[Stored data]
"""

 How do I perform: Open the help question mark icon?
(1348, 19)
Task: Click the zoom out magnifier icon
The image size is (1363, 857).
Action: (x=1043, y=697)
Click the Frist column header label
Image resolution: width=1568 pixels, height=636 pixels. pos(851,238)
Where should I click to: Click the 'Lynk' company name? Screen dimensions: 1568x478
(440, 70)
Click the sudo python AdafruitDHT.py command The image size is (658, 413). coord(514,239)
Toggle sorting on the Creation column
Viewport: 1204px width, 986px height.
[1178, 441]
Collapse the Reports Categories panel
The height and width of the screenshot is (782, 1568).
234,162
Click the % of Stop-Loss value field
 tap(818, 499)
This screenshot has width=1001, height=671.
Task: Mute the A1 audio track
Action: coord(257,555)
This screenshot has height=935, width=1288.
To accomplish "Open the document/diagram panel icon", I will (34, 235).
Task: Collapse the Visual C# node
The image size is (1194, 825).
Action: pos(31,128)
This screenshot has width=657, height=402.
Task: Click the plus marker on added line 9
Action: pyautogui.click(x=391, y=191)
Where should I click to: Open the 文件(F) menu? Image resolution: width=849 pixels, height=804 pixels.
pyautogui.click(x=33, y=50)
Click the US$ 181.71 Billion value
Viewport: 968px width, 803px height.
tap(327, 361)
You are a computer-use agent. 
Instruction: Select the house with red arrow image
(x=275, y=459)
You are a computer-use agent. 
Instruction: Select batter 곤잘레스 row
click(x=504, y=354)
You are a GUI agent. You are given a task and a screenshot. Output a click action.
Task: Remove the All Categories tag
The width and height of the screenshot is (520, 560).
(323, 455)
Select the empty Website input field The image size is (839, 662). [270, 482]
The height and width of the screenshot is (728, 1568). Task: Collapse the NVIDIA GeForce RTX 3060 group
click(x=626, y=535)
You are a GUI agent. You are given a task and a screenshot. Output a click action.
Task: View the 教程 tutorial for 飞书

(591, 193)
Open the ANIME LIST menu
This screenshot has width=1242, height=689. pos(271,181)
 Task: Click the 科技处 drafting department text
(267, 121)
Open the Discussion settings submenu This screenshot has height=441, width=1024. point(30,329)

"""

_Assignment_.
Transcribe the data above exactly as it reads.

_Output below_.
 How do I perform: Open the help question mark icon?
(1348, 19)
Task: Click the zoom out magnifier icon
The image size is (1363, 857).
Action: (x=1043, y=697)
Click the Frist column header label
Image resolution: width=1568 pixels, height=636 pixels. pos(851,238)
Where should I click to: Click the 'Lynk' company name? Screen dimensions: 1568x478
(440, 70)
Click the sudo python AdafruitDHT.py command The image size is (658, 413). coord(514,239)
Toggle sorting on the Creation column
Viewport: 1204px width, 986px height.
[1178, 441]
Collapse the Reports Categories panel
The height and width of the screenshot is (782, 1568).
234,162
Click the % of Stop-Loss value field
 tap(818, 499)
This screenshot has width=1001, height=671.
Task: Mute the A1 audio track
Action: coord(257,555)
This screenshot has height=935, width=1288.
To accomplish "Open the document/diagram panel icon", I will (34, 235).
Task: Collapse the Visual C# node
The image size is (1194, 825).
Action: pos(31,128)
This screenshot has width=657, height=402.
Task: Click the plus marker on added line 9
Action: pyautogui.click(x=391, y=191)
Where should I click to: Open the 文件(F) menu? Image resolution: width=849 pixels, height=804 pixels.
pyautogui.click(x=33, y=50)
Click the US$ 181.71 Billion value
Viewport: 968px width, 803px height.
tap(327, 361)
You are a computer-use agent. 
Instruction: Select the house with red arrow image
(x=275, y=459)
You are a computer-use agent. 
Instruction: Select batter 곤잘레스 row
click(x=504, y=354)
You are a GUI agent. You are given a task and a screenshot. Output a click action.
Task: Remove the All Categories tag
The width and height of the screenshot is (520, 560).
(323, 455)
Select the empty Website input field The image size is (839, 662). [270, 482]
The height and width of the screenshot is (728, 1568). Task: Collapse the NVIDIA GeForce RTX 3060 group
click(x=626, y=535)
You are a GUI agent. You are given a task and a screenshot. Output a click action.
Task: View the 教程 tutorial for 飞书

(591, 193)
Open the ANIME LIST menu
This screenshot has width=1242, height=689. pos(271,181)
 Task: Click the 科技处 drafting department text
(267, 121)
Open the Discussion settings submenu This screenshot has height=441, width=1024. point(30,329)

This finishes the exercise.